ACTIONS TO TAKE:
[1] Reproduce the stretch of the email on repository layout from "Re: Repository layout" through "situation will change.", keeping every word the same.
[2] Answer these questions about the email on repository layout, one answer per line, marked (a), (b) and (c) like the questions.
(a) According to the quoted message from Linss, Peter, the submitted/approved split is a carryover from which repository?
(b) What directory structure does James Graham propose instead of the submitted/approved one?
(c) If the writer of the final paragraphs thought the distinction was useful, at what level would they suggest implementing it?
[3] Extend the email on repository layout, picking up after its final sentence.
**** DOCUMENT EXCERPT ****
Re: Repository layout

On Wed, 30 May 2012, Linss, Peter wrote:

> On May 30, 2012, at 4:53 AM, James Graham wrote:
>
>> For many test repositories we are using a submitted/approved directory structure. This is not working well for several reasons:
>>
>> * There are typically far more useful tests in the submitted directories than the approved directories. This is due to a general lack of time/interest in reviewing tests (I am just as guilty as anyone). I doubt this situation will change.
>>
>> * It makes it difficult for us to import the tests. Because of the way we test it is very helpful if the paths to tests remain constant (cool URIs and all that). Moving the tests around is a severe inconvenience as we have to update our metadata with the new paths.
>>
>> I suggest we go with a single-level directory structure. If people want to keep metadata about which tests have been reviewed that should not be encoded in the filesystem heirachy. I doubt we will do any better than assuming that tests are good and that implementors will file bugs when they find a bad test.
>>
>
>
> The submitted/approved split is a carryover from the CSS test repository 
> before we had a test tracking tool. Even though we do have a tool now, 
> we still find it somewhat useful to have a distinction between 'blessed' 
> tests and those that are being worked on and haven't had any real kind 
> of review.

I haven't yet seen any evidence that this distinction has been useful for 
html/webapps. On the other hand I do see harm it causes as test paths/URLs 
change.

If I thought this kind of distinction was useful I would suggest 
implementing it at the VCS level rather than at the filesystem level.
**** SUPPLIED ENTRIES ****
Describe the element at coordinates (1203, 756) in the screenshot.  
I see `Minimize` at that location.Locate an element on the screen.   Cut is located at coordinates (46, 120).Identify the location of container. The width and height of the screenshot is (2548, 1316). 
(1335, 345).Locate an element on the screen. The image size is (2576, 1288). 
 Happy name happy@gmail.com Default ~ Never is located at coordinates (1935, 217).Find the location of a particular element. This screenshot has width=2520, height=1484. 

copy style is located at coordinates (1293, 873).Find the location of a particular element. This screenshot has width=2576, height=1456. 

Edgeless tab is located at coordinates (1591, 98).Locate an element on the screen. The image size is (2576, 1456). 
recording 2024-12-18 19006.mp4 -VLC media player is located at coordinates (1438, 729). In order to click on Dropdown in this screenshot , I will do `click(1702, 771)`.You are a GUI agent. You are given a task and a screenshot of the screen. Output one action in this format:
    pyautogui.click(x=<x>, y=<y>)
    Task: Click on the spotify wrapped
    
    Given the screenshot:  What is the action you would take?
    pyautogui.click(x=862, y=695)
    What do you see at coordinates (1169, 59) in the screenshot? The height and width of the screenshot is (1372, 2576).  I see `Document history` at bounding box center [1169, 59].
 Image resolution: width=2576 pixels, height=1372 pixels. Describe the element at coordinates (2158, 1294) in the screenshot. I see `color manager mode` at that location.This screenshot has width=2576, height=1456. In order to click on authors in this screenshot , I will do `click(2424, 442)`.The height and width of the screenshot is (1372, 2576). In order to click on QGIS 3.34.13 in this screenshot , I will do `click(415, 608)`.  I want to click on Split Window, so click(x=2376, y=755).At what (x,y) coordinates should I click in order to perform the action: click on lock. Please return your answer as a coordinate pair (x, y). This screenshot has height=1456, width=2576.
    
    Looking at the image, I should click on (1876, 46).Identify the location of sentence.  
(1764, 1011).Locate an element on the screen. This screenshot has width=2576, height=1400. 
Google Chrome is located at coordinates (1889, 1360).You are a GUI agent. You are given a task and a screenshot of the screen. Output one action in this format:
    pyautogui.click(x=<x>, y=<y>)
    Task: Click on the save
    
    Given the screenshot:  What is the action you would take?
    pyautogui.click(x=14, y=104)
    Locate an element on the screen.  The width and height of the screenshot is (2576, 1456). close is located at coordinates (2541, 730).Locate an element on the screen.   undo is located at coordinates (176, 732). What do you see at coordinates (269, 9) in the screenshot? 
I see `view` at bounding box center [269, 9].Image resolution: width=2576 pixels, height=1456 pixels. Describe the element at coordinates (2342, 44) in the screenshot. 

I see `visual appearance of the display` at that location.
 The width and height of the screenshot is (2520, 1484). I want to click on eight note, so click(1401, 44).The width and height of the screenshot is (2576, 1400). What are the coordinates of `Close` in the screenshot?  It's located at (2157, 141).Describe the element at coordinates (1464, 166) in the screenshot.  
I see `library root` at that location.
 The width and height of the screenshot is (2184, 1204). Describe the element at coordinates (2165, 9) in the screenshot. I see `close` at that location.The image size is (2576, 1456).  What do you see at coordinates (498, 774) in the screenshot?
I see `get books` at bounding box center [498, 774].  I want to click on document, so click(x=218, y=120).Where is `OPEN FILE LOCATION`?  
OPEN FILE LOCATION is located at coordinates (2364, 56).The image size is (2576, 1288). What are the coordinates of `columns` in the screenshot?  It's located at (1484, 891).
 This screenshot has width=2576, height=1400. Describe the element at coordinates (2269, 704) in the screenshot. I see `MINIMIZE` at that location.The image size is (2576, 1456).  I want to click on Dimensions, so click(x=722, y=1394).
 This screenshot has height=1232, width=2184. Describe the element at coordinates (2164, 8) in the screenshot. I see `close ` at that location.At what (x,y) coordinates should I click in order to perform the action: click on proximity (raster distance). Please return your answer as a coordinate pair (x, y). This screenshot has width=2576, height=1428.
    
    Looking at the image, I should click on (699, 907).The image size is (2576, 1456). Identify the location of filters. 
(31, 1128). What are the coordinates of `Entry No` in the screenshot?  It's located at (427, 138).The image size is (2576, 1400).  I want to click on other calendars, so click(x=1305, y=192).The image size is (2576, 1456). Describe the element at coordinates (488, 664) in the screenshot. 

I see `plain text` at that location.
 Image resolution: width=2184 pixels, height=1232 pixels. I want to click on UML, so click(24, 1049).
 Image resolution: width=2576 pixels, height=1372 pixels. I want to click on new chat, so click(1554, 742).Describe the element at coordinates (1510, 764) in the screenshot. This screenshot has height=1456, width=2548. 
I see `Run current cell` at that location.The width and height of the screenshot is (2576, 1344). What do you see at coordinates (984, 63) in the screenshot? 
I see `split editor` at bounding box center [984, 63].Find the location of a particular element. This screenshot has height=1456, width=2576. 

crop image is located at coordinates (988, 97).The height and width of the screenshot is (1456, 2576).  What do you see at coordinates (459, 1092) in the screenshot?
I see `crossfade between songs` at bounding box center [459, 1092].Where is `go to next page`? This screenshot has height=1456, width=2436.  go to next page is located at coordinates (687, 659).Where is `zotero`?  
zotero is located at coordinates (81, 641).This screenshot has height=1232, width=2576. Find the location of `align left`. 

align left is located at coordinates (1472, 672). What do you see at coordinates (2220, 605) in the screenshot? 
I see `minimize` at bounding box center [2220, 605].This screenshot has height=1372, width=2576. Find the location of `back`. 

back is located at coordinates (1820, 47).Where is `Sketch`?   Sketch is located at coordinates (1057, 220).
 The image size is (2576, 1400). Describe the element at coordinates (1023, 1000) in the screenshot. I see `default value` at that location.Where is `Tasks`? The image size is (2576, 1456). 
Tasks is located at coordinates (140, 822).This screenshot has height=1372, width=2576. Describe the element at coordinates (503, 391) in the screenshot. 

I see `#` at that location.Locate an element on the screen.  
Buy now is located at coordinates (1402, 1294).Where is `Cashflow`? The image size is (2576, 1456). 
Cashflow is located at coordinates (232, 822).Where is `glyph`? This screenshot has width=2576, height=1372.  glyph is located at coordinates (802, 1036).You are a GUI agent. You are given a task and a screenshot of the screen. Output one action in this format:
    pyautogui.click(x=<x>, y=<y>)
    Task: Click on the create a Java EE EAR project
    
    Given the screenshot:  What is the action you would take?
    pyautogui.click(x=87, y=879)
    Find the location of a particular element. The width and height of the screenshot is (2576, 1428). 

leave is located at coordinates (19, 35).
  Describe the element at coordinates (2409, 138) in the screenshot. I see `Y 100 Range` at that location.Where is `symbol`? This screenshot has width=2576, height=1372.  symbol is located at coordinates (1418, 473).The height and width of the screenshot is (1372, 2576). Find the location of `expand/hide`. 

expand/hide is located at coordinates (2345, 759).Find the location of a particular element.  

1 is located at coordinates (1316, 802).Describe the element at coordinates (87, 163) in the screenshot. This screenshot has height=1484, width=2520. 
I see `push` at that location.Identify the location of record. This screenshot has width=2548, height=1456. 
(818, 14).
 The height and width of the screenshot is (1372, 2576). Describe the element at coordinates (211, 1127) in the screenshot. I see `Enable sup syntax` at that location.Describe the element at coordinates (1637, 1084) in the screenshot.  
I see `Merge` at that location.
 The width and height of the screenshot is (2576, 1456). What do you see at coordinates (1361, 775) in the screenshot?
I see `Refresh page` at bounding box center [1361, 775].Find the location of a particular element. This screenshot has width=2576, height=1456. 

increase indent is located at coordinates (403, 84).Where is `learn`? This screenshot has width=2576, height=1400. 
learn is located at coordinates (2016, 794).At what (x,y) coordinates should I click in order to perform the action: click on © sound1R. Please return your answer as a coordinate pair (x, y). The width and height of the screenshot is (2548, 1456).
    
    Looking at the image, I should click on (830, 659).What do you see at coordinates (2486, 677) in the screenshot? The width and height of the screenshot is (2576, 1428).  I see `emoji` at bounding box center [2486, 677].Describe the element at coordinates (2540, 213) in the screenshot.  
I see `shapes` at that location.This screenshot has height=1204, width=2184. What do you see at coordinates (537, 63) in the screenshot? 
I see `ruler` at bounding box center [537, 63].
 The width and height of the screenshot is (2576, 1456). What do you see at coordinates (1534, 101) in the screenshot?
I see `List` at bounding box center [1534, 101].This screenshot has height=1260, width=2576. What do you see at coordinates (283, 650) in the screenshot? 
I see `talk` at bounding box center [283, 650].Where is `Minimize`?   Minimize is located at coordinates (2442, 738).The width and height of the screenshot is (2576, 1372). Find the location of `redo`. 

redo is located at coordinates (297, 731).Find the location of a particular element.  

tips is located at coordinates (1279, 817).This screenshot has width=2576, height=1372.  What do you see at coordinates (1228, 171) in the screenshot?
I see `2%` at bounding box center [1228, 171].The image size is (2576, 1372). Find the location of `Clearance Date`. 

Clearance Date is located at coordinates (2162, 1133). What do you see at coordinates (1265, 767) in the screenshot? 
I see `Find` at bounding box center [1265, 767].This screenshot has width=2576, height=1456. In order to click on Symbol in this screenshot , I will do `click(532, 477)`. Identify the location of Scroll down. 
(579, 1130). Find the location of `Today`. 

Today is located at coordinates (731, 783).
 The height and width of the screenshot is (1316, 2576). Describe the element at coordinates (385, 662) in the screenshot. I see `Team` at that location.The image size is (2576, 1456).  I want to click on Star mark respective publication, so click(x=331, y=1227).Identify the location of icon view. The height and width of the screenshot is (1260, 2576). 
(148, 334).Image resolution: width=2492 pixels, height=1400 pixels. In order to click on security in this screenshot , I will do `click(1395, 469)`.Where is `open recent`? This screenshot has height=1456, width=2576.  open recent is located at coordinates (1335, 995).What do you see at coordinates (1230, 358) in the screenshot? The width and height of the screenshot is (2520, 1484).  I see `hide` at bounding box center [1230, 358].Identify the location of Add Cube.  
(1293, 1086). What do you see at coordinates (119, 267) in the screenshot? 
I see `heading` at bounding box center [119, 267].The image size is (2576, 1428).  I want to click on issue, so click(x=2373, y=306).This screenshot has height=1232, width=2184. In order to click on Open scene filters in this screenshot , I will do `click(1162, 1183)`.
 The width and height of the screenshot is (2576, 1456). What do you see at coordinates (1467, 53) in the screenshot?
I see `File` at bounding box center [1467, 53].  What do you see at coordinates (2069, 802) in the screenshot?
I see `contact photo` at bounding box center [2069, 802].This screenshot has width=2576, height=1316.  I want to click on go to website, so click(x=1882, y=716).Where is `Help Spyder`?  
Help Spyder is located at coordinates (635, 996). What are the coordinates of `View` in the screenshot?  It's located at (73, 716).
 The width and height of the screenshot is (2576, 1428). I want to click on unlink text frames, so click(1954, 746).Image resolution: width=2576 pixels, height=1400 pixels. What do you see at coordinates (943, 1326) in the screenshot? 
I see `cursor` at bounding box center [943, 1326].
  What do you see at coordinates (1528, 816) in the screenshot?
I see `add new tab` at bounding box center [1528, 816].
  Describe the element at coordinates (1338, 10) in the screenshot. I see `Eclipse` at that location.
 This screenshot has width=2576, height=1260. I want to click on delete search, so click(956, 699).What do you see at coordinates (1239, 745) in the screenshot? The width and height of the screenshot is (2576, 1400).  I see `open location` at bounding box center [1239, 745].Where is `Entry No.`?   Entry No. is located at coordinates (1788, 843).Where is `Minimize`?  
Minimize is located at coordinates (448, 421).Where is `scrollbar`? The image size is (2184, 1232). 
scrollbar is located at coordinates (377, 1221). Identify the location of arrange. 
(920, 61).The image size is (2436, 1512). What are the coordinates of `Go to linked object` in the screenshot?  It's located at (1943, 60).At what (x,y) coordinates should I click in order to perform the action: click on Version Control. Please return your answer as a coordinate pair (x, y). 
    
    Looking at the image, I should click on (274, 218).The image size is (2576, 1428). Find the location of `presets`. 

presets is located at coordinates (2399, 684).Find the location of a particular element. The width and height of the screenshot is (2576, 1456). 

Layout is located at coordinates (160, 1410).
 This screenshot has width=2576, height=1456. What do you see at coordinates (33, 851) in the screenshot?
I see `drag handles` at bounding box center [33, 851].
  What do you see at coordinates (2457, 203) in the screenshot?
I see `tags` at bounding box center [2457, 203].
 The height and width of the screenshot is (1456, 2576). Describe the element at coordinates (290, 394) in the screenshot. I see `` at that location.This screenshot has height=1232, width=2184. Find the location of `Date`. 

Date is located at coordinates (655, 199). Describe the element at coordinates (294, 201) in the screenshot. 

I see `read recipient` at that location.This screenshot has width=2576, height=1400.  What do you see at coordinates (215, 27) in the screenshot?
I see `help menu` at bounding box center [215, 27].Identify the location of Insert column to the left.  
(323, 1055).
****
EXPECTED RESULTS:
[1]
Re: Repository layout

On Wed, 30 May 2012, Linss, Peter wrote:

> On May 30, 2012, at 4:53 AM, James Graham wrote:
>
>> For many test repositories we are using a submitted/approved directory structure. This is not working well for several reasons:
>>
>> * There are typically far more useful tests in the submitted directories than the approved directories. This is due to a general lack of time/interest in reviewing tests (I am just as guilty as anyone). I doubt this situation will change.

[2]
(a) The CSS test repository.
(b) A single-level directory structure.
(c) At the VCS level rather than at the filesystem level.

[3]
> The expectation when other tools import the tests is that they not 
> import directly from the source tree, but from the build output. The CSS 
> test suites have build tools that gather all the tests in the various 
> source directories and copy the proper tests into per-suite output 
> directories. The build tools also generate manifest files for other 
> systems to import the test data (and metadata) as well as human readable 
> index files.
>
> I'm working on making the CSS build tools more generic so they can be 
> used with other test suites. Once that's done, if you use the build 
> output then the layout of the source repository is irrelevant to your 
> tools.

I don't think we want a build step. In our ideal scenario, we clone the 
repository, create a local branch with any patches we need to get things 
working in our test setup, and then update the testsuite with a simple 
fetch/rebase (plus whatever work is needed on our end to add any new 
tests). Everything that requires a QA to set up a build environment and 
mess around getting the output files from the build into a local 
repository that's not just a clone of the upstream is an impediment to 
keeping the tests up to date. We have a lot of experience with testsuites 
that are hard to update, and it all suggests that the probability of 
someone doing the update falls dramatically as the complexity of the 
operation increases.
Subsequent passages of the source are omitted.